• **EXERCISE PROMPT**
Report every line of the records beneath this task that holds the string "agent".
○ ○ ○
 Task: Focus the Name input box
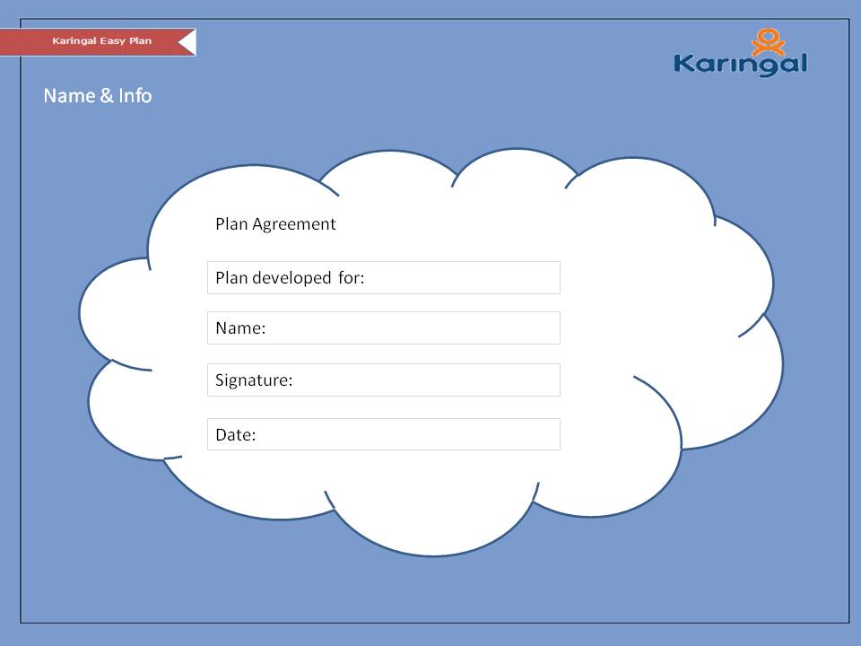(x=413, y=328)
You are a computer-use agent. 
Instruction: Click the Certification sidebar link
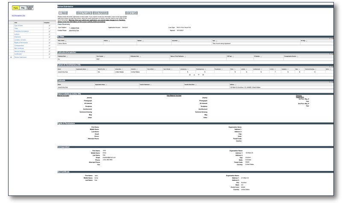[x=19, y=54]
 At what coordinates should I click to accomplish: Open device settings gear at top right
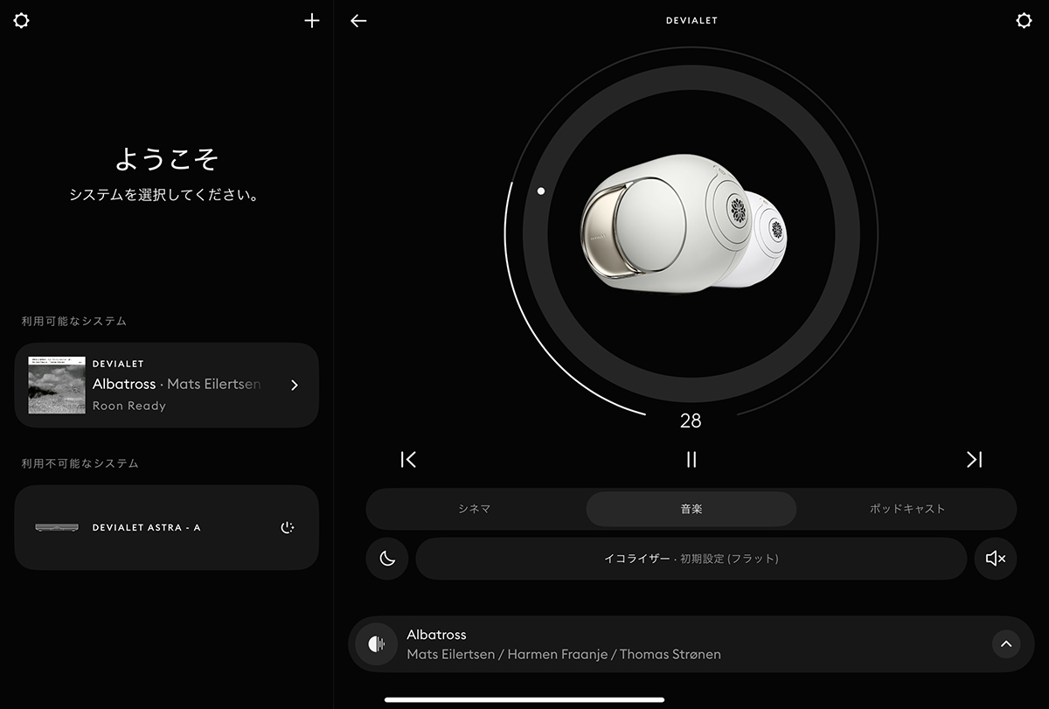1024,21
○ ○ ○
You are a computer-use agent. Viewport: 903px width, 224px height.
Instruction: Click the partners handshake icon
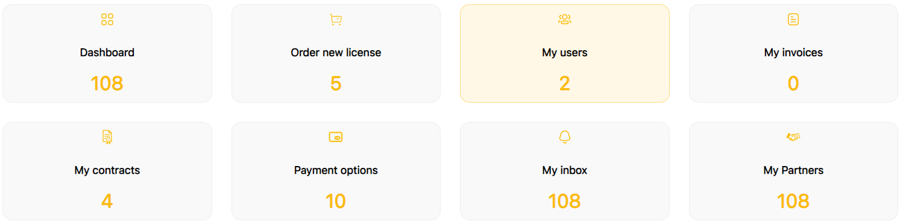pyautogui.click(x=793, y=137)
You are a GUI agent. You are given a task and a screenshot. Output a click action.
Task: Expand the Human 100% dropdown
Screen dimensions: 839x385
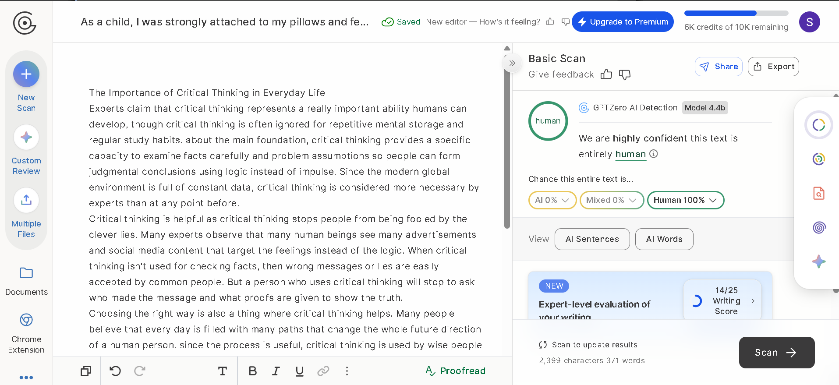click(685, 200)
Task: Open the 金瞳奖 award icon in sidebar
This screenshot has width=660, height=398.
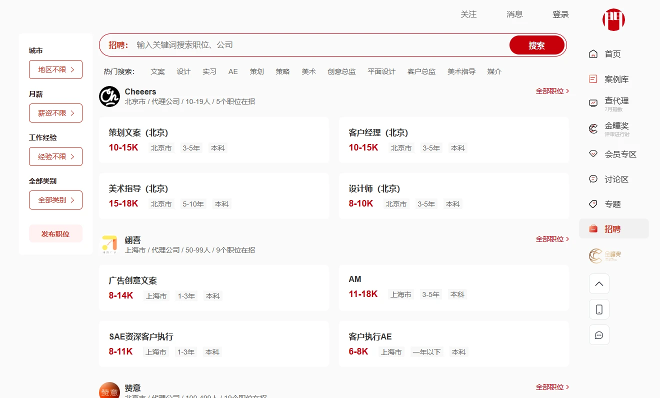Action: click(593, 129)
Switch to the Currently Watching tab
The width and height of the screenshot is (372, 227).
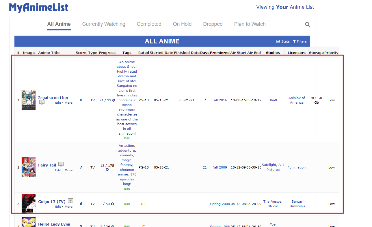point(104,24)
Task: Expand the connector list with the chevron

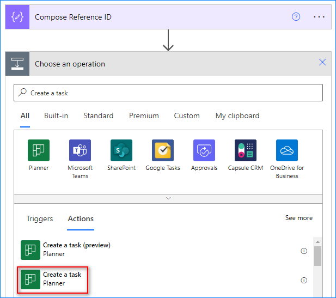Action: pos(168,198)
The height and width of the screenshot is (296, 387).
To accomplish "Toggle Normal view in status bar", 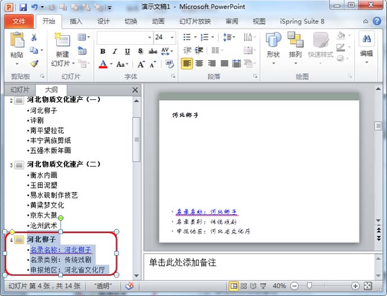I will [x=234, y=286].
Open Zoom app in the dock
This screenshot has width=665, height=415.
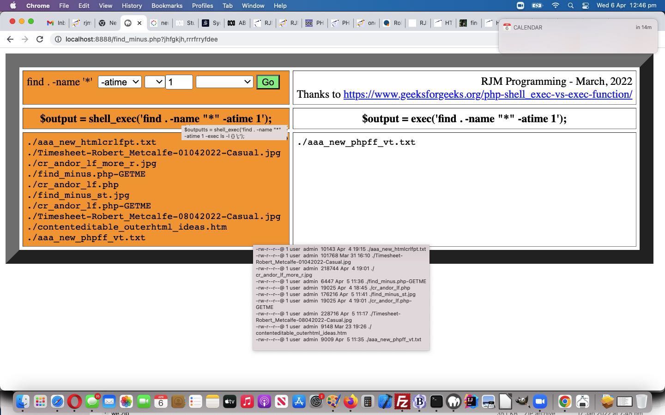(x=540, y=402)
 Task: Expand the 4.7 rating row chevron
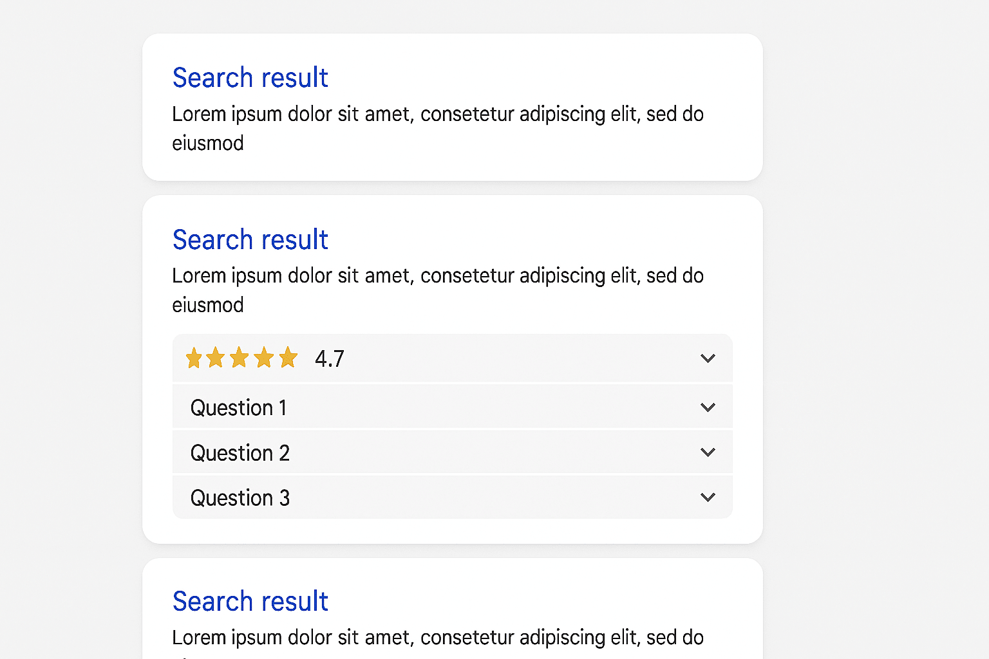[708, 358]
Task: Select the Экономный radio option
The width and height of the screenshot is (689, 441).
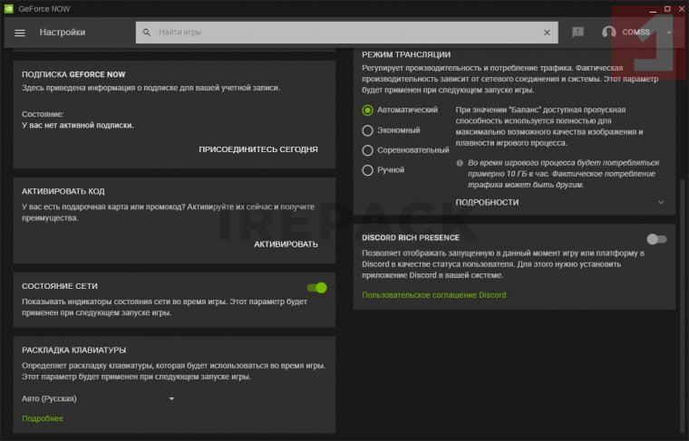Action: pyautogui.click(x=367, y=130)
○ ○ ○
• **SOLUTION TO THIS TASK**
You are a computer-use agent. 
You are a computer-use agent. Viewport: 903px width, 224px height.
You are a GUI agent. You are given a task and a screenshot. Output a click action.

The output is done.